==== DATASET EXCERPTS

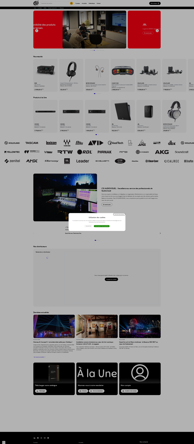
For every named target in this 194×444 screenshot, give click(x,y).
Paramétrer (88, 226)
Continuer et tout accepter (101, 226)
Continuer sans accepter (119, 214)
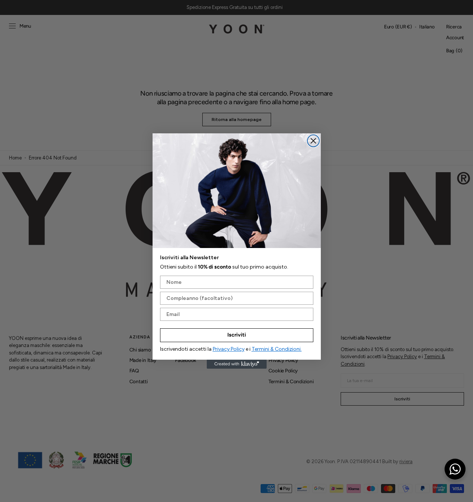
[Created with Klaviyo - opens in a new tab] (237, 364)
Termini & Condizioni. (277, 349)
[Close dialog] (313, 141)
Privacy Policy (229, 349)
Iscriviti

========
==== DATASET EXCERPTS

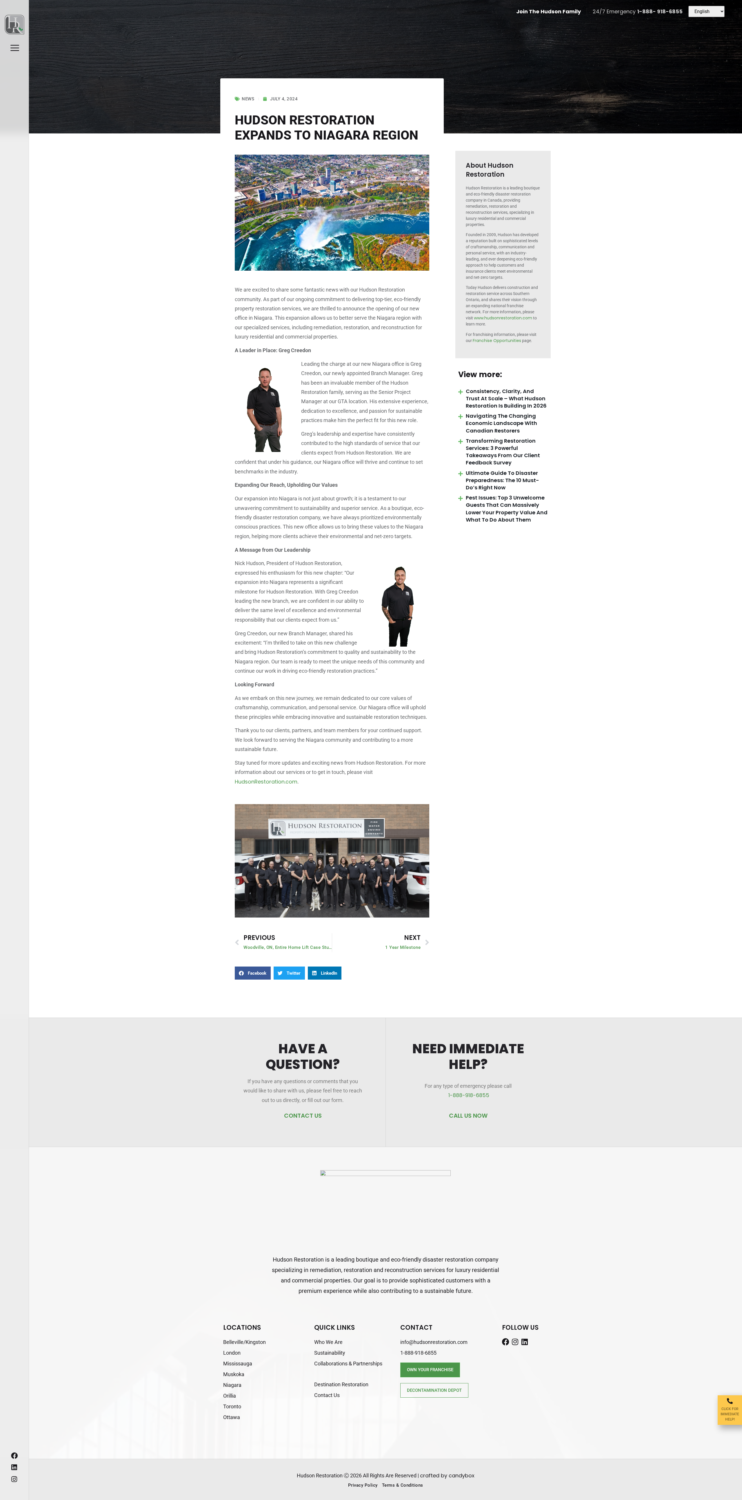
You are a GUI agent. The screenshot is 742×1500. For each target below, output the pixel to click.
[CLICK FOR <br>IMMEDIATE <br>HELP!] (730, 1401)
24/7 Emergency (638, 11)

========
==== DATASET EXCERPTS

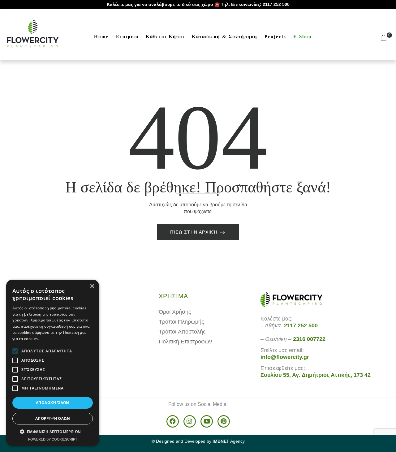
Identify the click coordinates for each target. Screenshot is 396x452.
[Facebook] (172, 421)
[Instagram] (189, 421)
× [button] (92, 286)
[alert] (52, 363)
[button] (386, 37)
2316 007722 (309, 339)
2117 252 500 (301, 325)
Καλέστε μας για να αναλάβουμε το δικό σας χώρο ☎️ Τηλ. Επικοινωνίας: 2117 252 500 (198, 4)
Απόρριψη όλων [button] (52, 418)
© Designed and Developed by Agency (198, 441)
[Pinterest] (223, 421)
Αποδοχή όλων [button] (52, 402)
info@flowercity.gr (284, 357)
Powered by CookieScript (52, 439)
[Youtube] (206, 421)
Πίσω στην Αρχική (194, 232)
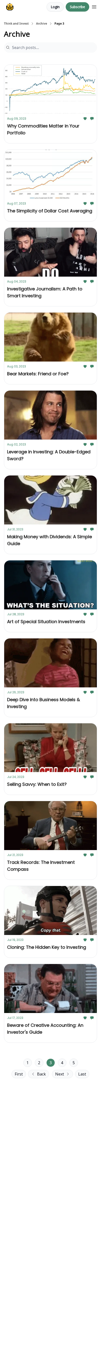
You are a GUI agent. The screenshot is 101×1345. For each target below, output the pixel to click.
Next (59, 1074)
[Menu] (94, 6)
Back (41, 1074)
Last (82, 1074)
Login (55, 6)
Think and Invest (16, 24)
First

========

▶ **GIVEN REQUEST**: Lay out the listing as a numbered list, starting at the line that contains "For every named" and ending at the line that contains "Privacy Policy (229, 349)", with both of those lines included. Skip blank lines and leave the pictures out.

▶ **RIGHT ANSWER**:
1. For every named target in this 194×444 screenshot, give click(x,y).
2. Paramétrer (88, 226)
3. Continuer et tout accepter (101, 226)
4. Continuer sans accepter (119, 214)
5. [Created with Klaviyo - opens in a new tab] (237, 364)
6. Termini & Condizioni. (277, 349)
7. [Close dialog] (313, 141)
8. Privacy Policy (229, 349)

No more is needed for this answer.